----- EXCERPT PROVIDED -----

Cold injuries can occur if body parts are exposed, because the body automatically cuts down blood flow to the peripheral structures and redirects it to the vital organs (heart and brain) if it becomes too cold.

Frostbite

Frostbite is the freezing of body tissues that results from exposure to cold temperatures. The body part becomes so cold that ice crystals form in the spaces surrounding the cells; the cells then die. The body is most vulnerable to frostbite when there is a high wind, because blood rushes to the skin to warm it, then cools quickly due to rapid heat loss. The mathematical calculation of temperature and wind speed is called the wind chill factor. Skin can freeze when the wind chill factor is below the freezing point, even if the actual air temperature is considerably higher. If the person is wet, this factor increases the possibility of frostbite.

Frostbite is most likely to affect hands, feet, noses, ears, and cheeks. Noses, ears, and cheeks are vulnerable because they are continually exposed; hands and feet are vulnerable because circulation to these areas is slowest. However, larger body surface areas can be affected as well.

Nursing Alert If you work in a public health care facility in a cold climate, you will likely see frostbite among homeless people, especially those who are mentally ill, inebriated, elderly, or physically debilitated.

When a body part becomes frostbitten, the area is first painful and then numb. The frostbitten part is pale and cool to the touch and feels like a block of wood or marble. These symptoms exist initially, regardless of how mild or severe the frostbite. In late stages, hemorrhage may occur; the part may swell and blisters may form. The skin may slough off; gangrene can occur. Box 43-3 presents degrees of frostbite. In general, frostbite looks like a burn. If it is gangrenous, it turns black and looks crusty.

BOX 43-3.

Degrees of Frostbite

♦    First degree (superficial):Temporary tenderness, reddened skin, some peeling may occur—usually no permanent damage. Sometimes called frostnip.

-----

__TASK GOAL__:
Answer these questions from the frostbite excerpt:
1. To which vital organs does the body redirect blood flow when it becomes too cold?
2. Why are hands and feet vulnerable to frostbite?
3. What is first-degree frostbite sometimes called?

----- RAW DATA -----

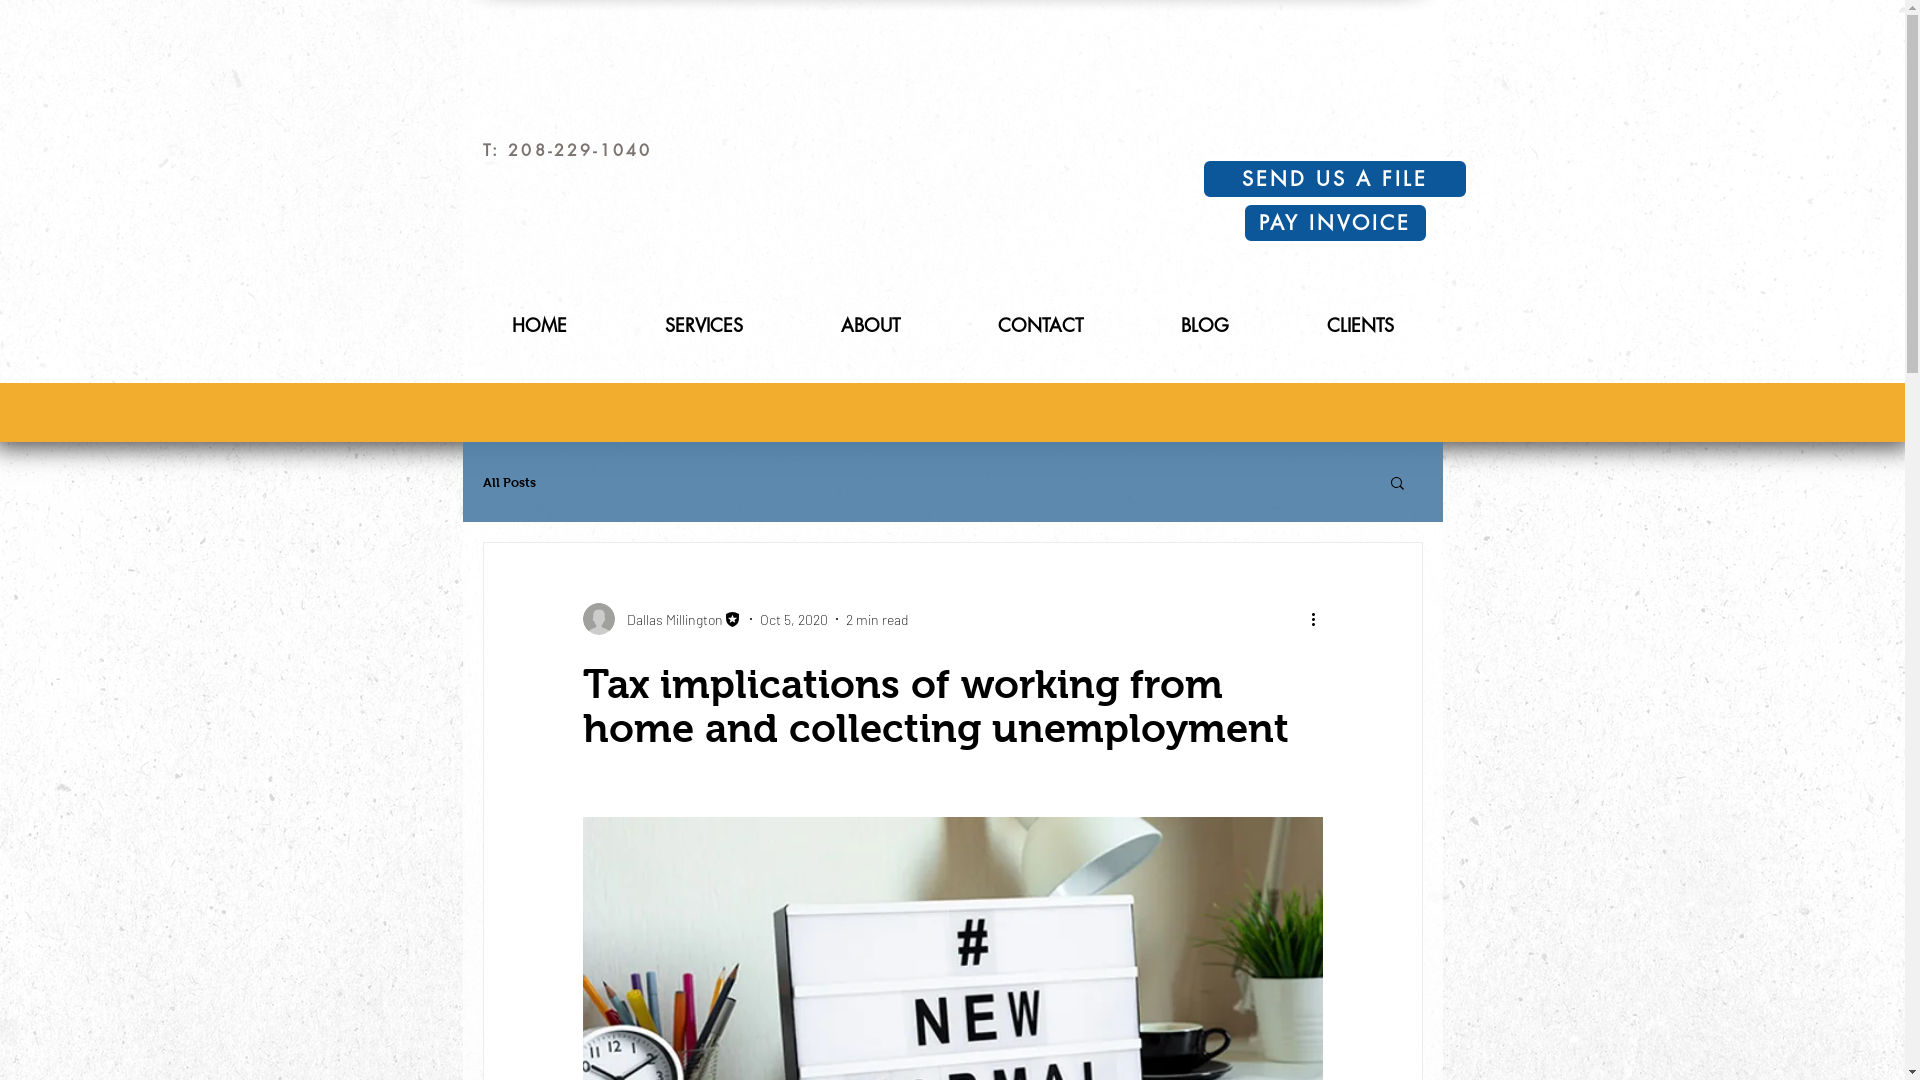 The image size is (1920, 1080). What do you see at coordinates (1334, 223) in the screenshot?
I see `'PAY INVOICE'` at bounding box center [1334, 223].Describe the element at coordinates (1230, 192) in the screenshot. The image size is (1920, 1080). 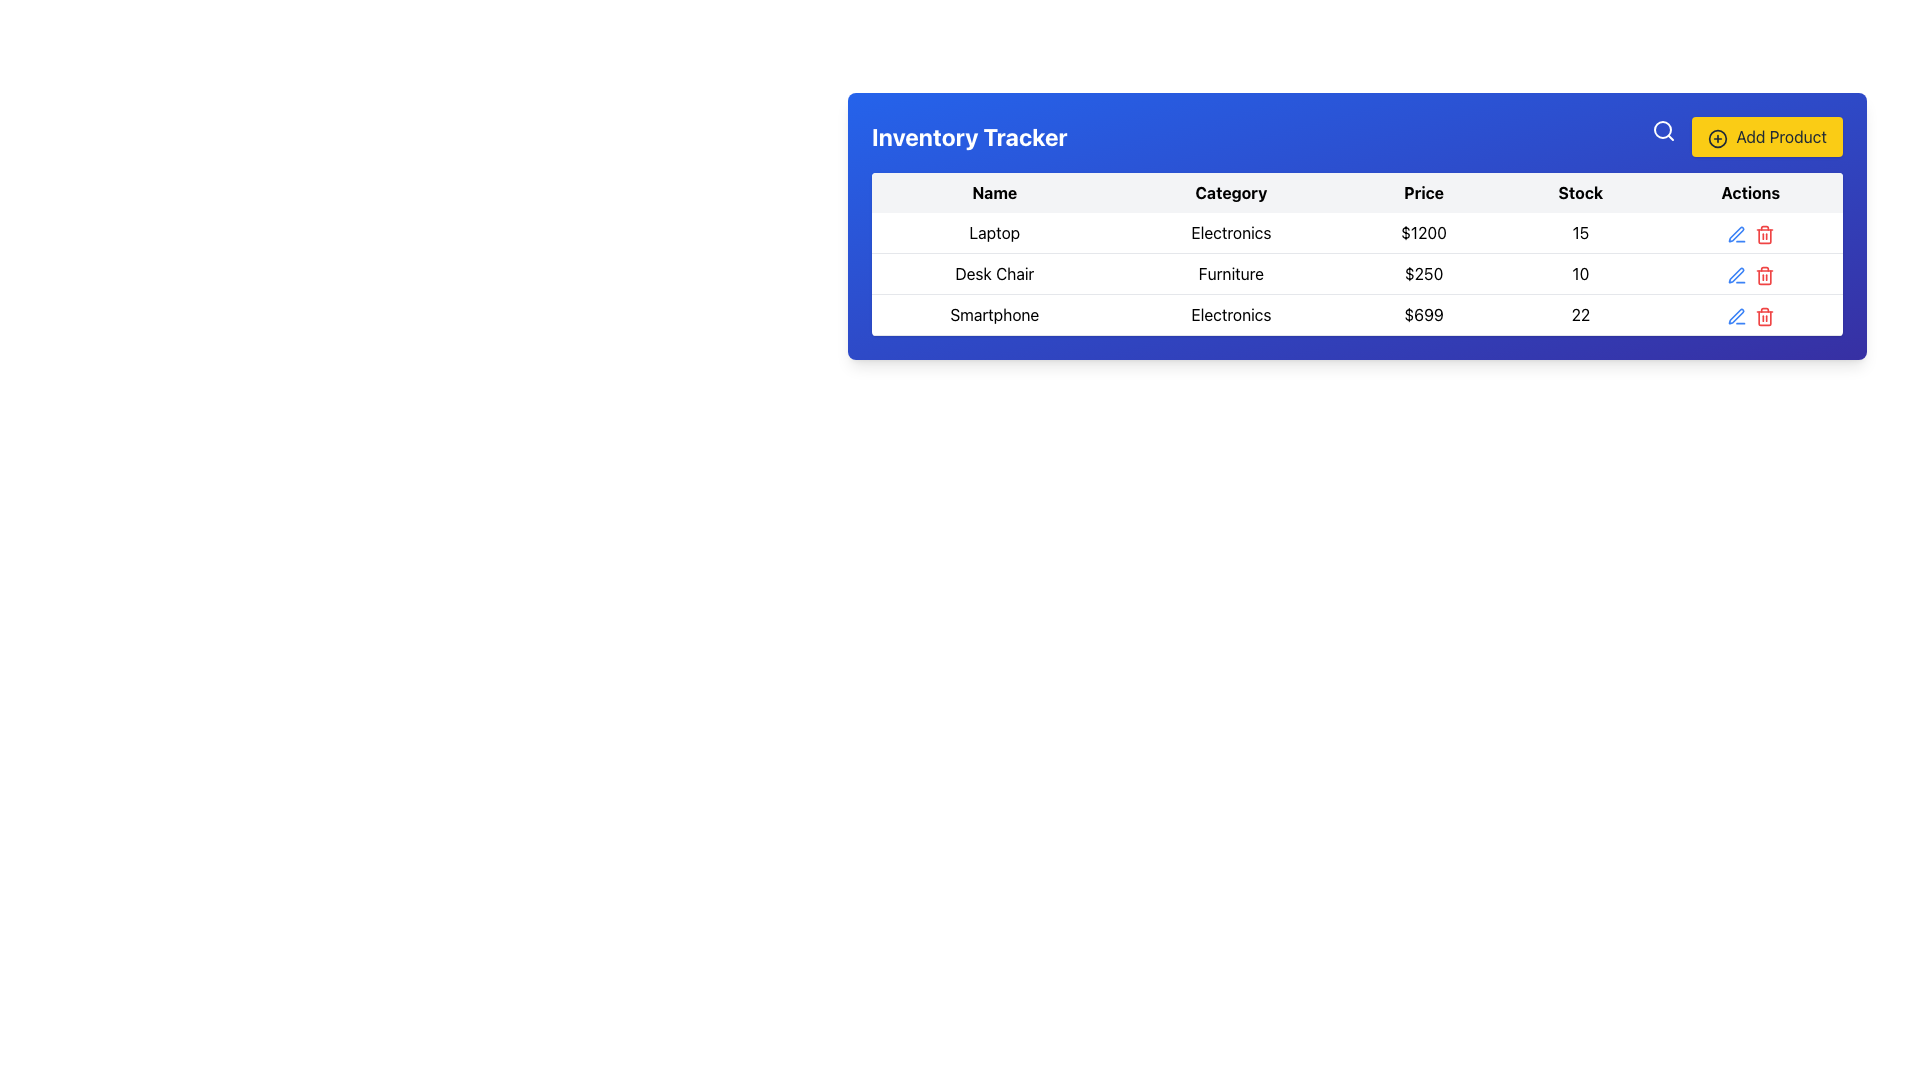
I see `the 'Category' text label, which is the second column header in a row of five headers, between 'Name' and 'Price', with a light gray background and bold black text` at that location.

-----

__RESULT FOR THIS EXERCISE__:
1. The heart and brain.
2. Circulation to these areas is slowest.
3. Frostnip.